» Exercise: Return, with both end lines included, exactly what the data below holds from the line with "Task: Choose the Comic Templates icon" through the line with "At what coordinates should I click to accomplish: Select", though not the pictures.
▼
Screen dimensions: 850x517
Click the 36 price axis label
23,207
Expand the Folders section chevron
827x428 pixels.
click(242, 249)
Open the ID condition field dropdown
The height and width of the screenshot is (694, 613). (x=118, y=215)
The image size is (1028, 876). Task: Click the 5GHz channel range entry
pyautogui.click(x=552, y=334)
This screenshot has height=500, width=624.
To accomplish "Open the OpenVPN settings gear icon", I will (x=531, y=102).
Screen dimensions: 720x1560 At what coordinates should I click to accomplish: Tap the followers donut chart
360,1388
▲
▼
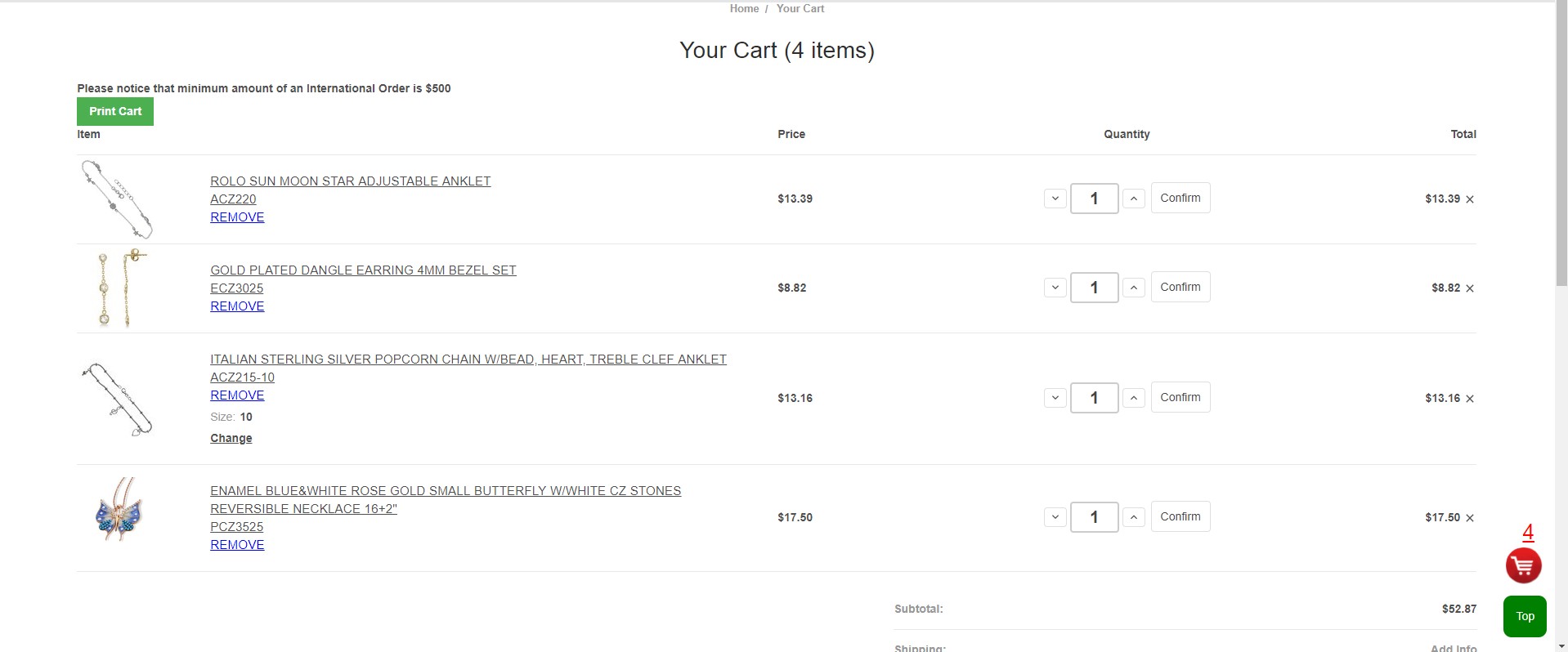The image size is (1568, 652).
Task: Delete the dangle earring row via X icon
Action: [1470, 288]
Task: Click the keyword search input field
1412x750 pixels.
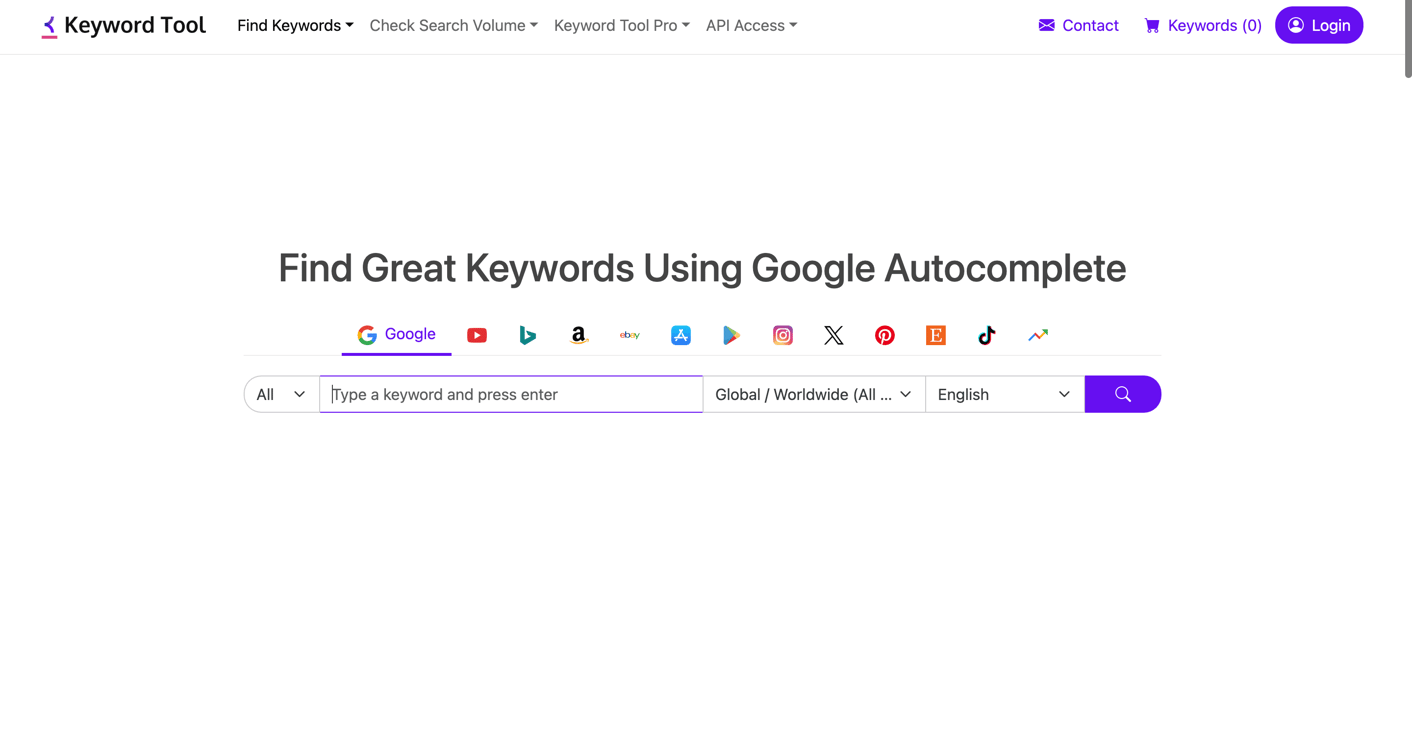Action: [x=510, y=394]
▲
▼
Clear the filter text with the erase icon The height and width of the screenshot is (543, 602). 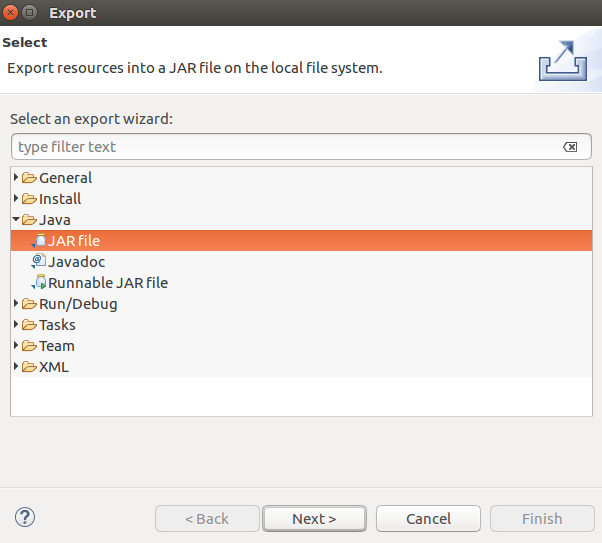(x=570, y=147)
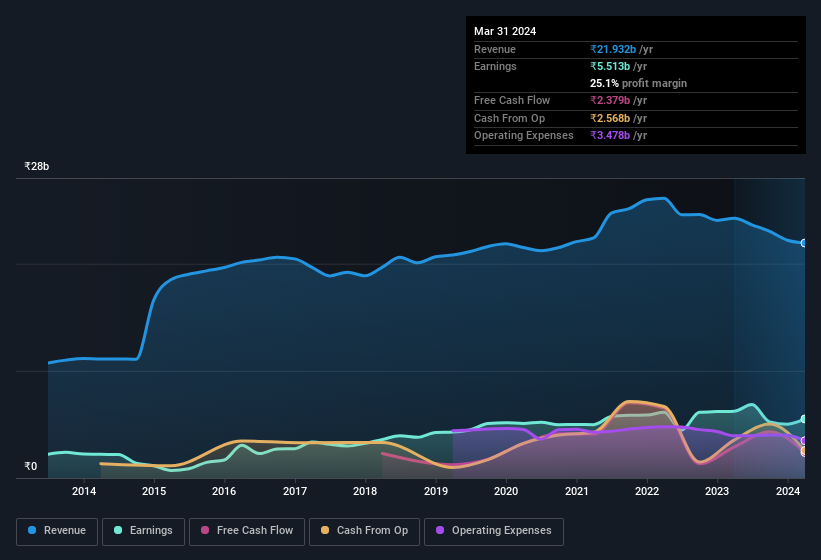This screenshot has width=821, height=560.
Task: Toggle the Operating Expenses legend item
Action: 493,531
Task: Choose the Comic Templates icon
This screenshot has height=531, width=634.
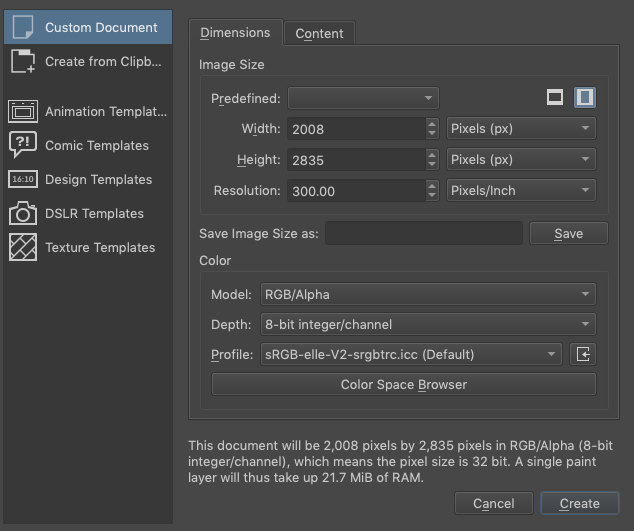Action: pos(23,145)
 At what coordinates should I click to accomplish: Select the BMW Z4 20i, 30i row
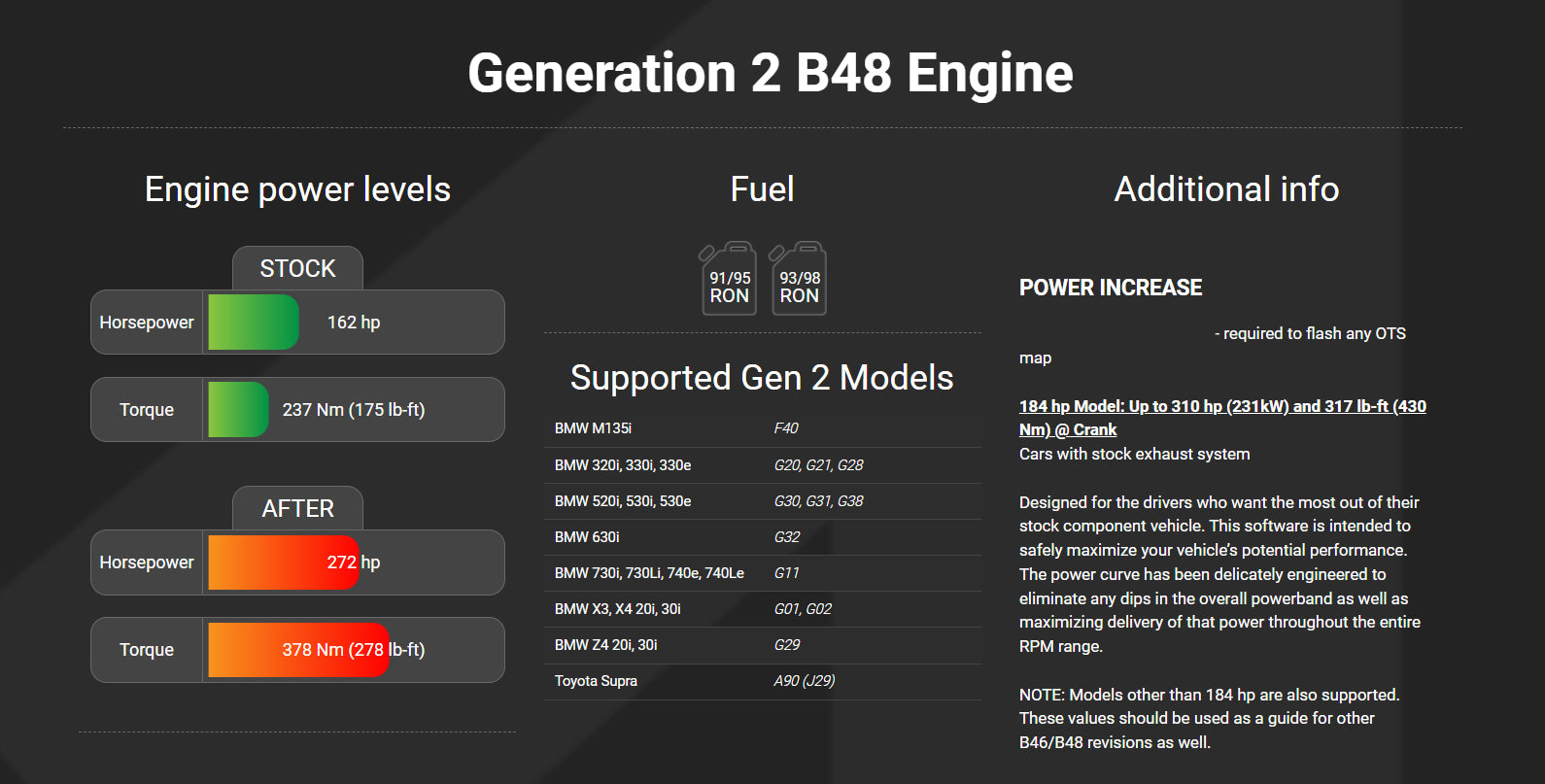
▲
» Result:
Task: Choose the Comic Templates icon
This screenshot has height=531, width=634.
Action: pos(23,145)
 At what coordinates should I click to accomplish: Select the BMW Z4 20i, 30i row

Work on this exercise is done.